**Requirement**. Do any lines in the data below contain "link"? If so, copy every one of them.

Saved entries:
'''

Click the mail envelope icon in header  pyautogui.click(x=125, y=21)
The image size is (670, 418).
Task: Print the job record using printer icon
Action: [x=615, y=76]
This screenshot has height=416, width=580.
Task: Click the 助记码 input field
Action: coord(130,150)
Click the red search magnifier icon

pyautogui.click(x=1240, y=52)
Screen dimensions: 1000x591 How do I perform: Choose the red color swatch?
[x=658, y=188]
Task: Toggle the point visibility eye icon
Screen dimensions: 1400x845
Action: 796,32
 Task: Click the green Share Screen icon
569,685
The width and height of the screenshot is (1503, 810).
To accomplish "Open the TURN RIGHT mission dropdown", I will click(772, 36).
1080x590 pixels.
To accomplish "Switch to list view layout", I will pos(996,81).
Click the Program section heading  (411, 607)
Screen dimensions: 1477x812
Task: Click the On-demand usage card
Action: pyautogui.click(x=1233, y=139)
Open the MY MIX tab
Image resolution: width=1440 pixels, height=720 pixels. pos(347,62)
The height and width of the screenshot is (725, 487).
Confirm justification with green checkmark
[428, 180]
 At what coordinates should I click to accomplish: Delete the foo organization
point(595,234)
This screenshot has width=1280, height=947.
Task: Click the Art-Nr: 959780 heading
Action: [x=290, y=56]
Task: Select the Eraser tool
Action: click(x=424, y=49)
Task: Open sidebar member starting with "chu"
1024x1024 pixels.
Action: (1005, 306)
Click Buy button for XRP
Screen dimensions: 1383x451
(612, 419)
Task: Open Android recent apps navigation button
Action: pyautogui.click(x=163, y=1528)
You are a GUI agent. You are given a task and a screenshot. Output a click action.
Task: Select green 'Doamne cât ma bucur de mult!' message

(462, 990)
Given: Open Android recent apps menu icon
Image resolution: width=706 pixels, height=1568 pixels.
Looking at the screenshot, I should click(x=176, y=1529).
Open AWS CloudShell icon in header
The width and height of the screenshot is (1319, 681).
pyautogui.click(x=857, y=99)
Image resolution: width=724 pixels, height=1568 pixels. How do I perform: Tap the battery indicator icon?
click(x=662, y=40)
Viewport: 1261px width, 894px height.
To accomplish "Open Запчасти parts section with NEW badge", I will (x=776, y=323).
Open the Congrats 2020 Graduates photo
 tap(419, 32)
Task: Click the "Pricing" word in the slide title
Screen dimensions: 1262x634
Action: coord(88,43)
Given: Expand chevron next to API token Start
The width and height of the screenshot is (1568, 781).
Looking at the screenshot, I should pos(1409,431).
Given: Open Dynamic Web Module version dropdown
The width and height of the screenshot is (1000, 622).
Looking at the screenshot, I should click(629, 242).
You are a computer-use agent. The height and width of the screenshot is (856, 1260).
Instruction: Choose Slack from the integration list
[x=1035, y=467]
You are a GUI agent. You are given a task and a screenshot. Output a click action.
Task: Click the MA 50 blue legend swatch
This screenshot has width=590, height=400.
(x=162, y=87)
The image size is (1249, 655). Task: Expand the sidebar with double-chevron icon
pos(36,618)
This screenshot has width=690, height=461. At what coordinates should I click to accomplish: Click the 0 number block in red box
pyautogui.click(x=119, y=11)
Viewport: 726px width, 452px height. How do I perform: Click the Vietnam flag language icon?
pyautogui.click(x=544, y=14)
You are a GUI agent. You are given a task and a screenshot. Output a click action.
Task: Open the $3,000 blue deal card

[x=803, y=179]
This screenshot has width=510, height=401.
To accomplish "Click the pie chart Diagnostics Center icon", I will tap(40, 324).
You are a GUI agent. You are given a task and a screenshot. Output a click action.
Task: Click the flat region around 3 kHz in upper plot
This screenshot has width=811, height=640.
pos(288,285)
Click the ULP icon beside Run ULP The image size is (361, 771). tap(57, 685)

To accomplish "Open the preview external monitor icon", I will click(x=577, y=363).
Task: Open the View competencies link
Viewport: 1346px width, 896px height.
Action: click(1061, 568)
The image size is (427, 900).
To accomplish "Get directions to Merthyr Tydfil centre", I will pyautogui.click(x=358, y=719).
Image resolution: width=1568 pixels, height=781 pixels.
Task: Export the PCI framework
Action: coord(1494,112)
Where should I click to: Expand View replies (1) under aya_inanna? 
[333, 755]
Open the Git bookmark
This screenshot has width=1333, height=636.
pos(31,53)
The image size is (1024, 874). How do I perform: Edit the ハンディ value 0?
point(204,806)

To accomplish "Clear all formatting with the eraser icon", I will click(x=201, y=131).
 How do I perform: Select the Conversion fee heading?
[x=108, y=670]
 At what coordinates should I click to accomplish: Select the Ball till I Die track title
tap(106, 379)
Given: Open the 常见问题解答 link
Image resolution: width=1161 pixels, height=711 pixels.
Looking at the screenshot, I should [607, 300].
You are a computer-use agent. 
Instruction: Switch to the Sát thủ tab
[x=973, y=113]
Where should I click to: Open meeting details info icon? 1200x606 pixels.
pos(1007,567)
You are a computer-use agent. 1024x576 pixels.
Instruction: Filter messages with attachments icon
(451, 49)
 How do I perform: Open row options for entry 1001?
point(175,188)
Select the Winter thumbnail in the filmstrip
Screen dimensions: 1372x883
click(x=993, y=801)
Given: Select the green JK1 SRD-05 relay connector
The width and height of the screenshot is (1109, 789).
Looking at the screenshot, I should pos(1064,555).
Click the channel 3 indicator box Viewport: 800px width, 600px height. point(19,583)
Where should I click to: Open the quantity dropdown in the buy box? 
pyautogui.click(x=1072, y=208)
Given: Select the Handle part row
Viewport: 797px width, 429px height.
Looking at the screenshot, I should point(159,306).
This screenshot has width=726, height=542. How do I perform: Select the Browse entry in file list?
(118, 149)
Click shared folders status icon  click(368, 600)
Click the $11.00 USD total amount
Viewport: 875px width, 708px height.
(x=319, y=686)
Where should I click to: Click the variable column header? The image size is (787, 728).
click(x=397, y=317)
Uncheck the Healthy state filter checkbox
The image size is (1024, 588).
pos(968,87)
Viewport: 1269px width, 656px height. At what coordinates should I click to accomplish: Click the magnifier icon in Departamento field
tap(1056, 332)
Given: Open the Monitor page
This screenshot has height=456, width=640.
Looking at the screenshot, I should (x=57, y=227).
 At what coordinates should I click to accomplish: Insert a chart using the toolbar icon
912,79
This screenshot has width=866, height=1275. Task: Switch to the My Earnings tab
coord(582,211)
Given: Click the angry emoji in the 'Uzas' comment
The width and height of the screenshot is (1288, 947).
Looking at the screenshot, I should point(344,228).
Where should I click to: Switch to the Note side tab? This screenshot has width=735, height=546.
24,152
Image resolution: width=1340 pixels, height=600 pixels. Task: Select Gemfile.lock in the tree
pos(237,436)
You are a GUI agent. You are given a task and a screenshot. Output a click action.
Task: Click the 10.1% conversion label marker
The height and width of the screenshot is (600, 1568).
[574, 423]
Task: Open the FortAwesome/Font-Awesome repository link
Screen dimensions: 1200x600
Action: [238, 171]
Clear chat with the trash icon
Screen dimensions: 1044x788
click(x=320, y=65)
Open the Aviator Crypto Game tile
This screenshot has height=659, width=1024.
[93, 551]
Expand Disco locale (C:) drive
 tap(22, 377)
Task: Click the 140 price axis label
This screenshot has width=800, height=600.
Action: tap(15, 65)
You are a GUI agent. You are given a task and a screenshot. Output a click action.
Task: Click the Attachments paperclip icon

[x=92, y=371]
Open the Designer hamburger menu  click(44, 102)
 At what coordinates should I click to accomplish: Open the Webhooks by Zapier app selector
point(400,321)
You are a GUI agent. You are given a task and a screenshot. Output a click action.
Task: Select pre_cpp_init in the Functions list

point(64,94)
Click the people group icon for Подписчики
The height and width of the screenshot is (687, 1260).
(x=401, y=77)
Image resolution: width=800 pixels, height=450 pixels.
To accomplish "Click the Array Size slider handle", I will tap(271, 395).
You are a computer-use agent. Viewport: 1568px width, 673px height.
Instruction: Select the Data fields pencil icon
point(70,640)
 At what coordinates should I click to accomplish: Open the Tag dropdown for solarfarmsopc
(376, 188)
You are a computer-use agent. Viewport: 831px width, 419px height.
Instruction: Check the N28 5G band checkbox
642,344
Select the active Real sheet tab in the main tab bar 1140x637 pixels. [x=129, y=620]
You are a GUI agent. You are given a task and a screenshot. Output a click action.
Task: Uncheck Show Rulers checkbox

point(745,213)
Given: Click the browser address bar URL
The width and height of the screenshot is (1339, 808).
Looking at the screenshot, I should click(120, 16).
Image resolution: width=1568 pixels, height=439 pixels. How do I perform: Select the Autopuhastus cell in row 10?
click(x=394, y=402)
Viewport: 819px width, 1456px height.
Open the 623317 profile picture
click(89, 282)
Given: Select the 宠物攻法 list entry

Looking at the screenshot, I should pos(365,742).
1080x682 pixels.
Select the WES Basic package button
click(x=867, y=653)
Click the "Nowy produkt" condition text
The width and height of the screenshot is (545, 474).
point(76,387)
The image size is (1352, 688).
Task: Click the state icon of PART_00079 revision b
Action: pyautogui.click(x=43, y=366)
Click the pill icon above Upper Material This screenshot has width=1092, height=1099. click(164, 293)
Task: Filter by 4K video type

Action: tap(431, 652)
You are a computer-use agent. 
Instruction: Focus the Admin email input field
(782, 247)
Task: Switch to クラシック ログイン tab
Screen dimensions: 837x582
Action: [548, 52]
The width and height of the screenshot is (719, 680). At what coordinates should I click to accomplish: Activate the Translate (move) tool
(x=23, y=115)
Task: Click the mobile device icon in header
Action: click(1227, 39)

'''

**Problem solution**.
Task: Open the View competencies link
Given: Open the 常见问题解答 link
Task: Open the FortAwesome/Font-Awesome repository link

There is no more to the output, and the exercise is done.